Pride, l’unione fa gli esseri umani
Negli anni ’80 la più improbabile delle alleanze umane, gay-lesbiche e minatori del Galles, cambiò per sempre il volto di una nazione (Pride – 2014, di Matthew Warchus).
“Quando fai una battaglia contro un nemico tanto più forte, tanto più grande di te, scoprire di avere un amico di cui non conoscevi l’esistenza è la più bella sensazione del mondo”. Basterebbe questa frase pronunciata dal rappresentante del comitato dei minatori di Ollwyn, Dai Donovan (Paddy Considine), in un club gay di Londra, per commuoversi e capire quanto possano fare gli esseri umani gli uni per gli altri quando vengono messi da parte i pregiudizi e agendo in piena e libera armonia d’intenti.
È il 1984 quando il Primo Ministro Margaret Thatcher decise di chiudere miniere su miniere, lasciando sul marciapiede migliaia di famiglie la cui reazione fu uno sciopero senza precedenti. E la polizia giù a colpire duro i manifestanti. Alla loro battaglia si unì un’altra realtà che “ne sapeva qualcosa” in fatto di vessazione e discriminazione, gli omosessuali. Guidati dal giovane e carismatico Mark Ashton (Ben Schnetzer), nasce il gruppo LGSM – Lesbians and Gays Support the Miners. Dopo una serie di telefonate riescono a trovare una realtà cui devolvere i loro sforzi di raccolta fondi, i lavoratori del paesino minerario del Onllwyn, nel Galles meridionale. Tra incredulità, domande ridicole e inevitabili preconcetti, i “diversi” conquistano la gente del posto, prima le donne (ovviamente) poi i più arcigni maschietti. La Londra di metà anni Ottanta è molto diversa da ciò che si vede oggi. Molto più chiusa e intollerante, dove vecchie e nuove generazioni discriminano i non-etero. Tra i vari membri del gruppetto pro-minatori c’è il giovane e non ancora dichiarato (al mondo) gay Joe (George MacKay), la solitaria lesbica Step (Faye Marsay) e il navigato Jonathan (Dominic West), uno dei primi cittadini britannici a contrarre il virus dell’AIDS (ma ancora oggi in vita), che con i suoi passi di ballo fa talmente ingelosire i maschi gallesi da fargli chiedere “ripetizioni” per poter così conquistare le donne.
I preconcetti però sono durissimi da abbattere.
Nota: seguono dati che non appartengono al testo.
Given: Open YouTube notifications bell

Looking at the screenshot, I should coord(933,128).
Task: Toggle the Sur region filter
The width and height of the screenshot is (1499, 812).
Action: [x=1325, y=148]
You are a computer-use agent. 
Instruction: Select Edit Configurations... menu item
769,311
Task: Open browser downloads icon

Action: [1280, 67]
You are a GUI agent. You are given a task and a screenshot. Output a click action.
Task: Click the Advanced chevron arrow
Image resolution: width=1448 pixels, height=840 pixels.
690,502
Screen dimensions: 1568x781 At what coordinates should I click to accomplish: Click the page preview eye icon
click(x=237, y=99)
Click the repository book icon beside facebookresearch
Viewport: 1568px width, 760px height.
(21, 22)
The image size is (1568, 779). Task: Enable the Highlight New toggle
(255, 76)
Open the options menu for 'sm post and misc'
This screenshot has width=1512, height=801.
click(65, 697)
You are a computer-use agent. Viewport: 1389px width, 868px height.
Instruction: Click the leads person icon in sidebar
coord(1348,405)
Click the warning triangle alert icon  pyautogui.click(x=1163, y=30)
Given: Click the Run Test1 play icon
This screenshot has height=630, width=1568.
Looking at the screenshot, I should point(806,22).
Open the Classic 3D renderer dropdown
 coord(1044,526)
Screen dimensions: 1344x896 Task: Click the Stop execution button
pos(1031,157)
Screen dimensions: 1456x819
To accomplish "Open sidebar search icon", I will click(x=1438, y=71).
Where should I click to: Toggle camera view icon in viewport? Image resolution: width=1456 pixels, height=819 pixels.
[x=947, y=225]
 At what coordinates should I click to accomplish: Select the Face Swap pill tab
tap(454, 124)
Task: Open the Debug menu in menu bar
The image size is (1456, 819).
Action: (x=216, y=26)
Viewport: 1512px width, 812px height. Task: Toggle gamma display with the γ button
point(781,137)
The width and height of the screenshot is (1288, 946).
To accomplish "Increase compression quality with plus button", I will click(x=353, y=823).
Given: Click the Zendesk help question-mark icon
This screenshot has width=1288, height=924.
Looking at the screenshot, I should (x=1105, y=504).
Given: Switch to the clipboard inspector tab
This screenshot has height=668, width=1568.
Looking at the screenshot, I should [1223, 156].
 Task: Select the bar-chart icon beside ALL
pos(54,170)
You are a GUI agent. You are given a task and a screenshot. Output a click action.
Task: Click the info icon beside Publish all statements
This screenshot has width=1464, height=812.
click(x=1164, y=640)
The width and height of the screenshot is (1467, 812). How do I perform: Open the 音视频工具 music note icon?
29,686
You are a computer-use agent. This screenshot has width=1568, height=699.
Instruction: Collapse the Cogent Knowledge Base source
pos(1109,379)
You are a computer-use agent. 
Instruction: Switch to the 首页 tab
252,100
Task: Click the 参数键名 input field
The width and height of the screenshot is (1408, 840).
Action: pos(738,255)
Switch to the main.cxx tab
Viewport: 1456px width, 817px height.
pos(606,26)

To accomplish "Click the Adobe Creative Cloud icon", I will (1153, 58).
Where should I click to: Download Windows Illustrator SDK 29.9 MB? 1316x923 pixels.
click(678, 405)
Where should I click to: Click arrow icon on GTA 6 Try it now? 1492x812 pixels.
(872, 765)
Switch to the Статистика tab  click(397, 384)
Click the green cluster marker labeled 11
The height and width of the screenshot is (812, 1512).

E se da una parte ci sono le apertissime Hefina (Imelda Staunton), l’anziana Gwen (Menna Trussler) e l’ultima arrivata, la combattiva Sian (Jessica Gunning), dall’altra c’è l’odiosa bigottaggine della vedova Maureen (Lisa Palfrey) che oltre a istigare i due figli maschi a schifare i gay, avvisa la stampa locale con l’obbiettivo di mettere in ridicolo “i propri minatori”, poiché colpevoli di far comunella con questi “froci”. Trent’anni dopo fa quasi (quasi) ridere pensare a come oggi gli omosessuali siano molto più accettati lassù, in terra d’Albione mentre qui in Italia siamo ancora al Medioevo. Dove il modello del macho sbatti-femmine è ancora all’ordine del giorno. Il Gay Pride finale guidato dall’LGSM e supportato da un esercito di minatori è il nuovo che avanza. Alle loro spalle c’è il Parlamento e il Big Ben baciati dal sole e circondati dall’azzurro del cielo. Una marcia capace di illuminare di speranza un’umanità ancora schiava di troppe dittature ideologiche.